- Theatrical release poster by April Scarduzio
- Directed by: Robert Scott Wildes
- Written by: Logan Antill
- Produced by: Robert Scott Wildes
- Starring: Lou Taylor Pucci Dov Tiefenbach Pat Healy Justin Chatwin Andy Bean Amanda Crew Michael Shannon
- Cinematography: Andrew Wheeler
- Edited by: Chris Walldorf
- Music by: Chris Walldorf
- Production companies: Them Gold Wolves Bow and Arrow Entertainment
- Distributed by: Indican Pictures
- Release dates: April 17, 2016 (TFF); July 13, 2018 (Theatrical release);
- Running time: 104 minutes
- Country: United States
- Language: English
- Budget: $75,000
- Box office: $31,031

= Poor Boy (film) =

2016 film

Poor Boy is a 2016 American Western film directed by Robert Scott Wildes and written by Logan Antill. The film stars Lou Taylor Pucci and Dov Tiefenbach.

== Plot summary ==
Romeo and Samson Griggs are two brothers who live in the desert. Left at birth in the will of fate, and growing up without any purpose in life, these brainless young men survive by gambling and hustling.
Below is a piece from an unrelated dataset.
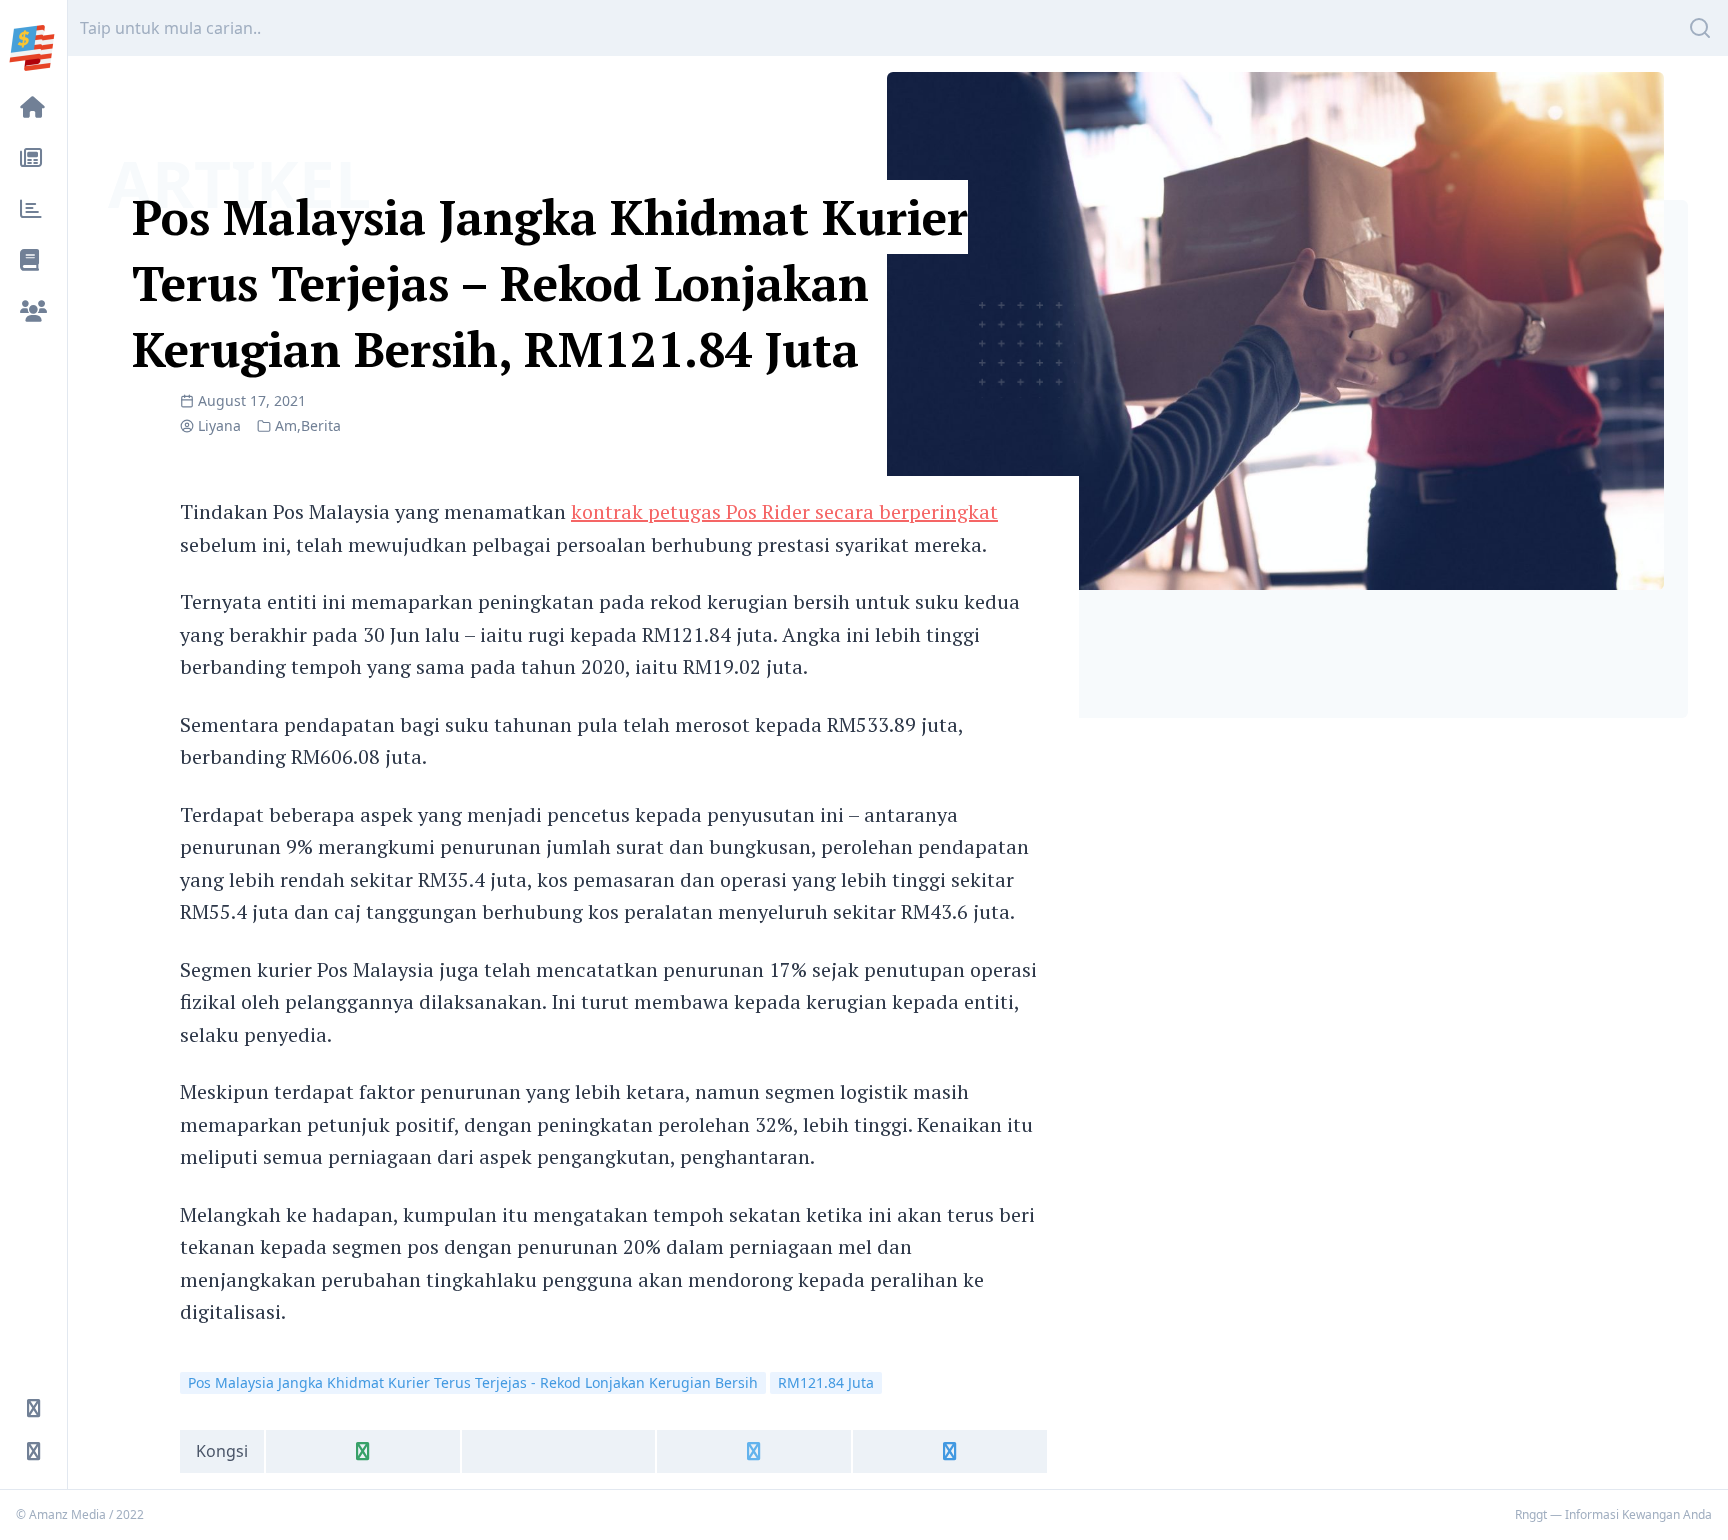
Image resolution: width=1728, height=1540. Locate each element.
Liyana (219, 425)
When a mysterious woman threatens to repo their much beloved houseboat, Prickface and Poor Boy, as they are nicknamed by the locals, cook up the biggest theft yet. With the goal of making enough money for moving to California, the brothers are planning to leave behind their miserable lives once for all.

== Cast ==
- Lou Taylor Pucci as Romeo Griggs
- Dov Tiefenbach as Samson Griggs
- Pat Healy as Vern Rickey
- Justin Chatwin as Jackie Clean
- Andy Bean as Drime
- Amanda Crew as Charlene Rox
- Jon Foster as Roscoe Joe
- Michael Shannon as Blayde Griggs
- Amy Ferguson as Cynthia Ravenblanket
- Dale Dickey as Deb Chilson
- Eszter Balint as Missus Waxman

== Production ==
In March 2015, Lou Taylor Pucci announced that he will star in the film, with Robert Scott Wildes directing from a screenplay he wrote with Logan Antill, Kristin Mann serving as producer.

Principal photography began on May 6, 2015 in Las Vegas, and concluded on June 1, 2015, with a total of 20 days of shooting.

== Reception ==
Review aggregator website Rotten Tomatoes reports that 20% of 5 critics gave the film a positive review, with an average rating of 3.30 out of 10.

==Release==
Poor Boy had its world premiere at the Tribeca Film Festival on April 17, 2016. Indican Pictures acquired the domestic distribution rights and released the film on July 13, 2018, in select theaters and through video on demand.